Tuesday, June 30, 2015

Weekend Things ~ More Rainy Sunday Projects and a Finished Sleeping Bag

After a nice, lazy, sunny day loafing lakeside at a birthday party Saturday, we had another rainy Sunday--perfect for getting some work done inside the house. I worked on the sleeping bag I started last weekend. The kit is from here. I found the directions very clear and the sewing, while a pain in the neck dealing with such a large object (I had to co-opt the kitchen table for it) and feeding such thick layers through the machine, not terribly difficult. I didn't keep track of the time it took, but I spent a couple of hours cutting it out last Sunday, a few hours Saturday working through the first few steps, and then much of the day Sunday. Maybe 12 or 16 hours? About half of which was spent refilling the bobbin (I think I refilled it six times, including about eight inches from the end of my last seam) and un-jamming the bobbin thread. I think this is the project that will finally push me over the edge into buying a new sewing machine. It can't possibly be normal for the bobbin to jam so much, can it?

Meanwhile, E and Z assembled the birthday projects their grandfather sent them.



Every year my dad puts together kits of woodworking projects for the boys to make. This is their only real chance to get in any woodworking practice, since that's not really my thing and C is more of a "get it done with as few distractions and interruptions as possible" kind of woodworker. Which is not really conducive to ten-year-old assistance.

This year they made tool boxes, which they'll be filling up with tools for more projects in the future.

After dinner, Z made scones for strawberry shortcake (C picked 30 lbs of berries Friday morning!!!). He's made this recipe enough now that he can pull the cookbook off the shelf, find the recipe and all the ingredients and put it all together with minimal parental input. Which I love. E has almost reached this point with banana-chocolate-chip muffins (though he called me at work about eight times while he was making them last week). I also discovered that whipped cream keeps in the freezer from Christmas to strawberry season. Excellent.

I finished my sleeping bag just minutes before Masterpiece Theater came on Sunday night. (Photos taken Monday afternoon.) This is me telling C how to use my camera: "Hold down the button halfway until it beeps. Then push it down the rest of the way. No. Halfway. Yeah, it didn't focus because you didn't hold it down halfway. Wait till it beeps and you see the red dot. Did it beep?" Cell phones have corrupted the photography skills of a generation.

It's really a sleeping "quilt," not bag, because there is no zipper; you just drape it over yourself, like a comforter.
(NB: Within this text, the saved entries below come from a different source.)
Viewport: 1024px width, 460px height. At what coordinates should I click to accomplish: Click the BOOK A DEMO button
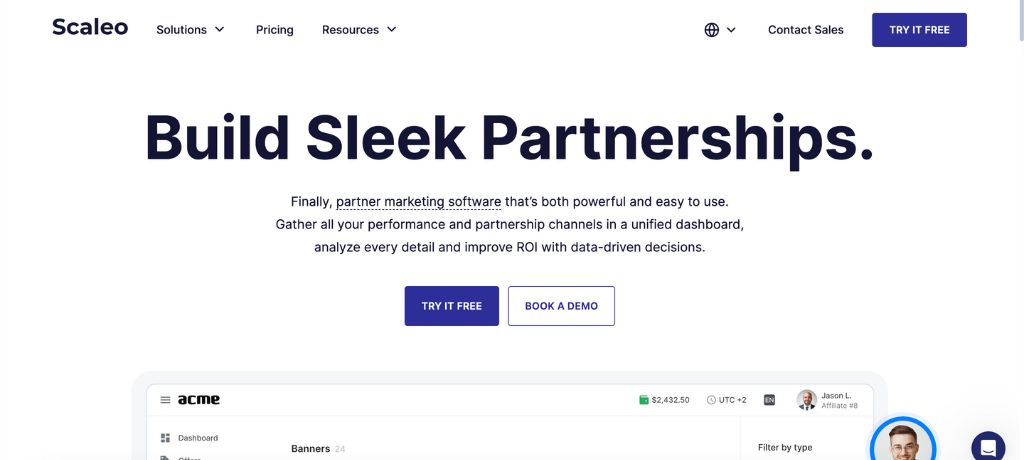(x=561, y=306)
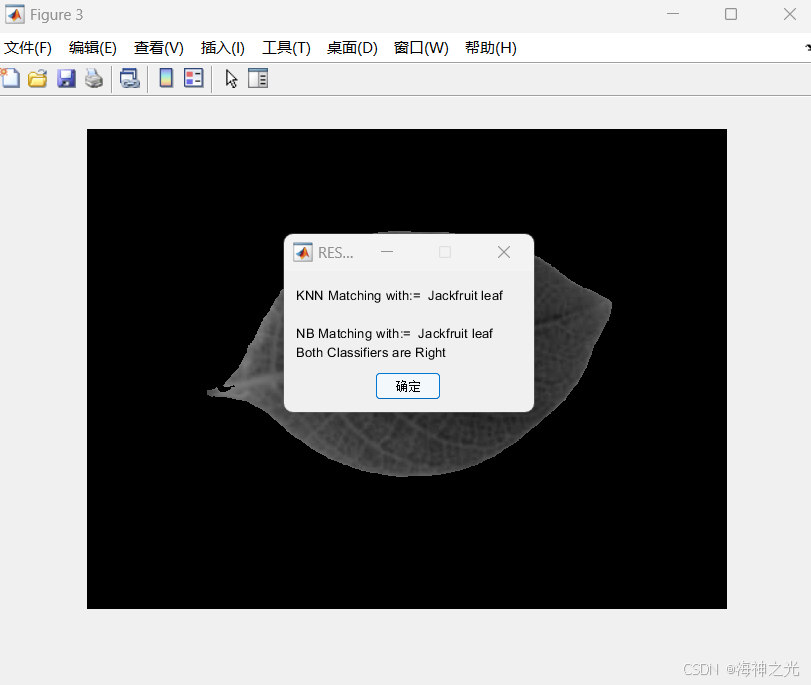Insert a colorbar into the figure
This screenshot has height=685, width=811.
click(x=165, y=78)
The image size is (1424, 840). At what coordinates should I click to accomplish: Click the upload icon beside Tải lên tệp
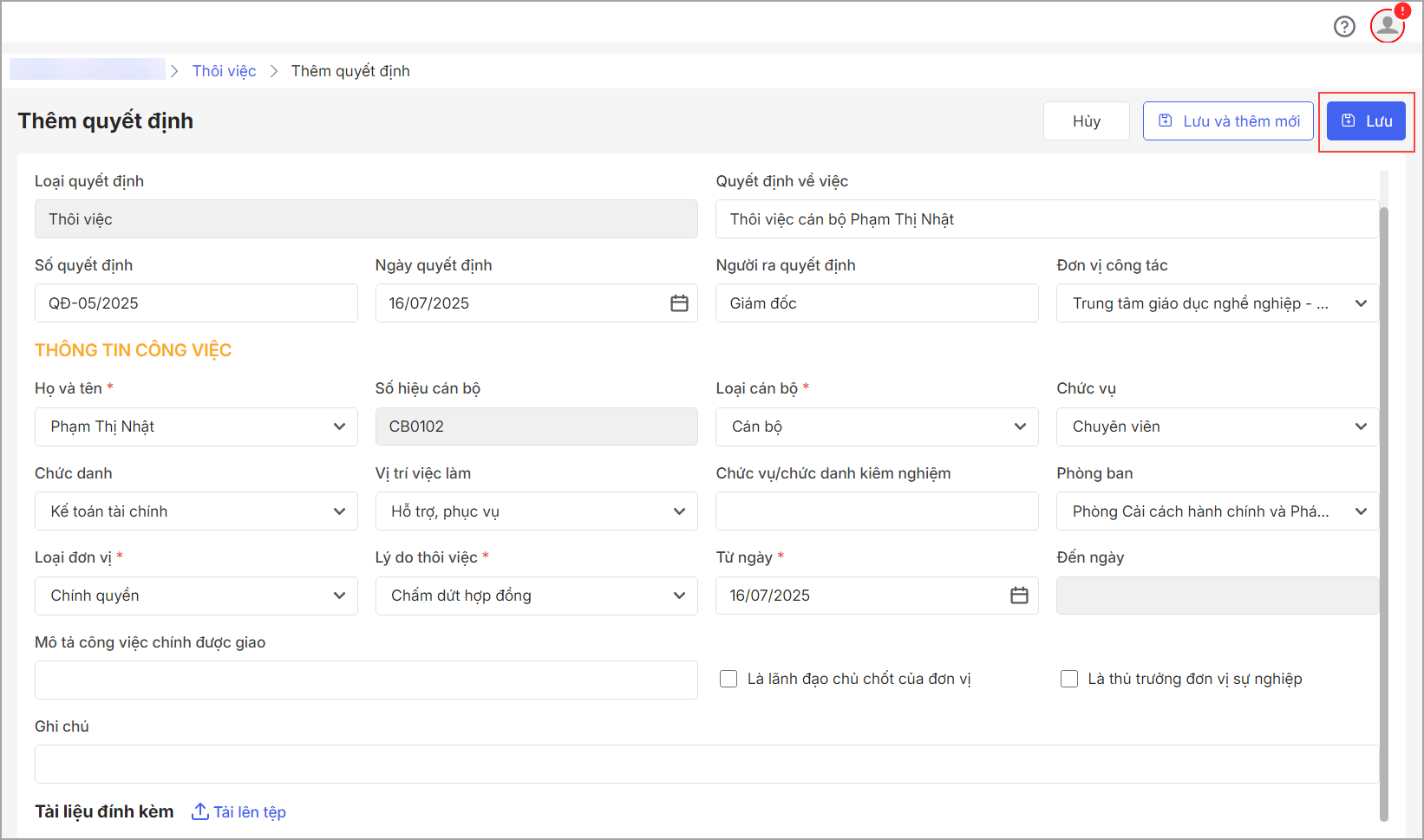pos(199,811)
The idea is that in a traditional sleeping bag, you compress all of the insulation beneath your body, so it doesn't do you any good anyway, and gets worn out sooner. Also, there is minimal ventilation, so you sweat and then get cold as the sweat dries. 



And, of course, it's much lighter weight than a sleeping bag (though I forgot to weigh it, so I don't know exactly how much less it weighs), so less to carry when backpacking. It's also fluffy and cozy (I snuggled under it while watching Poldark), and all of the boys want one now (Who are you making that for? Can I have it?), except for C, who is extremely skeptical of all my lightweight backpacking endeavors. My plan is to test it on an upcoming car-camping trip to see how I like it, and then make them for everyone in the family if it works out as promised.

Friday, June 26, 2015

In a Tree

I arrived home from dropping E and Z off at baseball practice to a quiet house--C was working late and M, the nocturnal teenager, was asleep. I considered following suit, but my conscience does not allow for 6 p.m. naps (it doesn't allow my children to take them, either, and I prodded M awake). I thought about some writing projects I've been wanting to work on, but the task-master on my left wrist told me I still needed to walk 4,500 steps that day, so I pulled on a pair of red rubber boots and headed outside.
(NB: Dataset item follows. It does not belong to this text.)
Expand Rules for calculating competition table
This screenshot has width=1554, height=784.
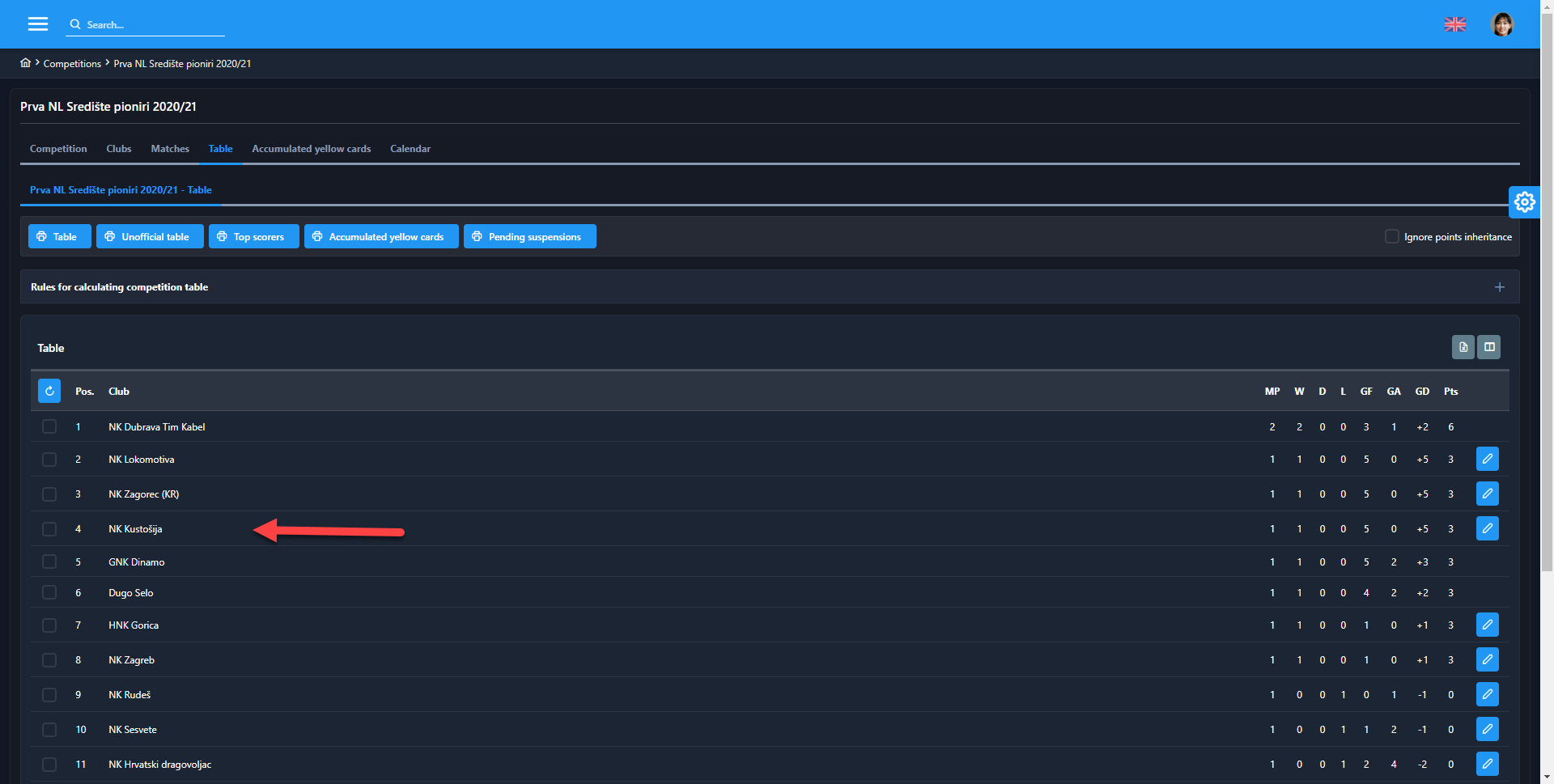[1499, 287]

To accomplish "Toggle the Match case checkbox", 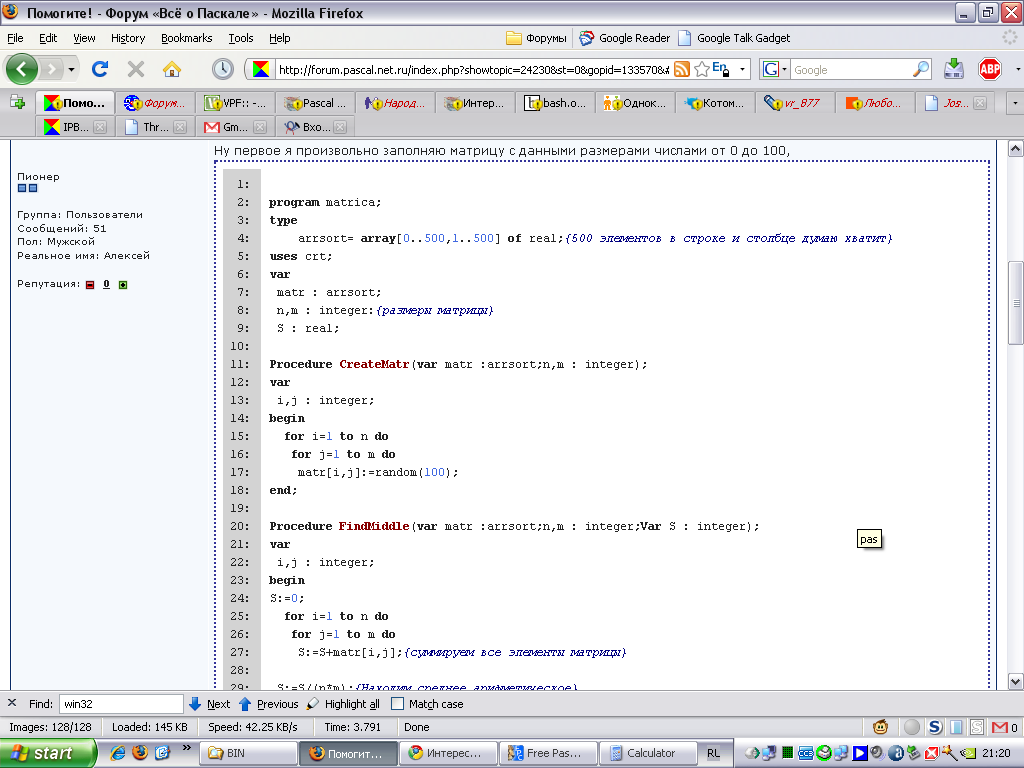I will click(398, 704).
As I neared the top of the driveway, I heard an incessant, insistent peep-squawk-scraw sound. I had heard the same sound the previous day and had traced it to a thick aspen tree with leathery fungus growing from every knob where a branch had once been, but I hadn't been able to see the source of the cacophony on or in the tree.

I climbed a bank of gravel at the edge of the driveway and quickly located the tree. From the top of the bank, overlooking a low area where the tree grew, I was eye-level with a spot 12 or 15 feet above the ground, about the height from which the noise emanated, but still I could see no nest or hole or noisy animal. I decided to wait and watch and see if the source of the noise would make itself visible. 



I only had to wait a minute or two before a female yellow-bellied sapsucker came and landed on the side of the tree, dipped her bill toward its trunk and flew off again, leaving the noise undiminished, if not slightly louder, A minute or two later she returned and did the same thing again. I made my way along the ridge of the gravel embankment until I faced the side of the tree when she had landed. There, just a foot or two above my eye level, was a hole in the tree about the size of a walnut.

The woodpecker returned to the tree two or three more times while I stood their watching, each time feeding something in through the hole to her noisy babies, but their squawking never let up. I walked on, through the woods, up the driveway, around the field, and back, and, 4,000 steps later, the babies were still at it. I felt for this mother, with her hungry brood and the never-ending task of trying to fill them up. I know how she feels.

Thursday, June 25, 2015

Rainy Sunday Projects

All the rain that didn't fall in April, May, and the first half of June decided to come this week, all at once, starting Sunday. I got out and about a little between downpours that day, but spent the rest of the time inside working on a few projects.

First, E and Z and I tried making a marble/car run with a few dozen toilet paper tubes I've been saving for ages. It ended up using a LOT of tape and not being terribly successful (I was picturing something with more twists and turns and drops, but even a straight run was hard to pull off and marbles and cars got stuck in the wads of tape and overlapping tube lips). I'm putting it down in the category of "it's all about the process, not the product," and hoping the boys at least had some fun putting it together and know their mom is still willing to sit on the floor with them for an hour or two playing with tinker toys and cardboard tubes.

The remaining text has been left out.